That Dan Ticktum has been shown the door by the Red Bull Junior Team comes as no surprise. The team may have kept the faith in him following his notorious 2016 ban for for overtaking cars and crashing into a Formula 3 rival under Safety Car conditions, but his performance slump has done for his chances. This year he scored but a single point in three Japanese Super Formula races.
Red Bull’s records show over 70 drivers have passed through the Junior programme since 2001. That number excludes folk such as Enrique Bernoldi, whom ex-driver-turned-Red Bull F1 consultant Helmut Marko infamously rated as a better than Kimi Raikkonen, precipitating Red Bull’s split with Sauber. Of the 70, 14 (20 per cent) made it into F1.
The list also excludes former drivers such as Mark Webber and David Coulthard, who ‘made it’ to F1 without support from the company, while Max Verstappen was well on his way to the premier league when he signed for Toro Rosso. Such was Red Bull’s keenness to hire him, his handlers able to drive a hard bargain. Indeed, at the time they were in talks with Mercedes and Ferrari, and demanded he be put in an F1 car at age 17.

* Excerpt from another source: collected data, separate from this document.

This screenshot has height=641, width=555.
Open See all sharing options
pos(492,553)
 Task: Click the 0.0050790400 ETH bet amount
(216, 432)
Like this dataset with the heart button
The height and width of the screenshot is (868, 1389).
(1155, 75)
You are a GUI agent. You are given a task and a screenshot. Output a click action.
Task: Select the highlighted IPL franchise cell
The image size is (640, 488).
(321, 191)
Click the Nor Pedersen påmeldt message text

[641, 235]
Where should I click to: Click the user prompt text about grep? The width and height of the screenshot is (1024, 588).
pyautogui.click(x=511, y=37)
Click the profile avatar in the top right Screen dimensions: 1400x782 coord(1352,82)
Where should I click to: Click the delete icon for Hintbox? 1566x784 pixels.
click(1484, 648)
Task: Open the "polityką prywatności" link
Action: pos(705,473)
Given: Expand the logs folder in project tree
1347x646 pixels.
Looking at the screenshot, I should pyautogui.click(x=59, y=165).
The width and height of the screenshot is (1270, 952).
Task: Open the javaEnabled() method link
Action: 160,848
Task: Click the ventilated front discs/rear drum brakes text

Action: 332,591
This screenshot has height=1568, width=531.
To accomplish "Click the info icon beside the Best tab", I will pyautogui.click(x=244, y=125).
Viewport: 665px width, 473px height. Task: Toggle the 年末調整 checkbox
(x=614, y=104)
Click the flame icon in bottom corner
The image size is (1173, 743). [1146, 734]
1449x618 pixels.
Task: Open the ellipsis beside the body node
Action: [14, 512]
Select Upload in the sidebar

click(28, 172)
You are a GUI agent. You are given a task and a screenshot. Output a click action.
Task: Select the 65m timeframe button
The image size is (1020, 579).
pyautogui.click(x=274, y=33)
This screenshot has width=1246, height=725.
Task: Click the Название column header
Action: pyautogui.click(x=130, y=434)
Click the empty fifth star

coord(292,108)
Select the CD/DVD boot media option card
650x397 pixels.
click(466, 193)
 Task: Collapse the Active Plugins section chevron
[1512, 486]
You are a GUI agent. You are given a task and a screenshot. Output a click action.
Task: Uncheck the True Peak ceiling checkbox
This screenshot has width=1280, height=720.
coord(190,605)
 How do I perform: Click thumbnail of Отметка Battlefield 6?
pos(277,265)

If all the drivers who received Red Bull support over the years – from karting to the top echelon – are factored into the equation, the total runs into hundreds. Yet when Red Bull needed to fill Toro Rosso’s two seats for this season it had to recall Daniil Kvyat (who it booted out of F1 a little over a year earlier) and Alexander Albon (who spent a single year on their programme in 2012).
If the aim of the Junior programme is to develop F1 drivers such situations point to something seriously amiss with the selection process. In 20 years and over 350 grands prix, just three alumni – Sebastian Vettel, Daniel Ricciardo and Verstappen – won grands prix. Of these only Ricciardo can be considered a fully ‘homegrown’ product of Red Bull’s system, the other two having been schooled elsewhere.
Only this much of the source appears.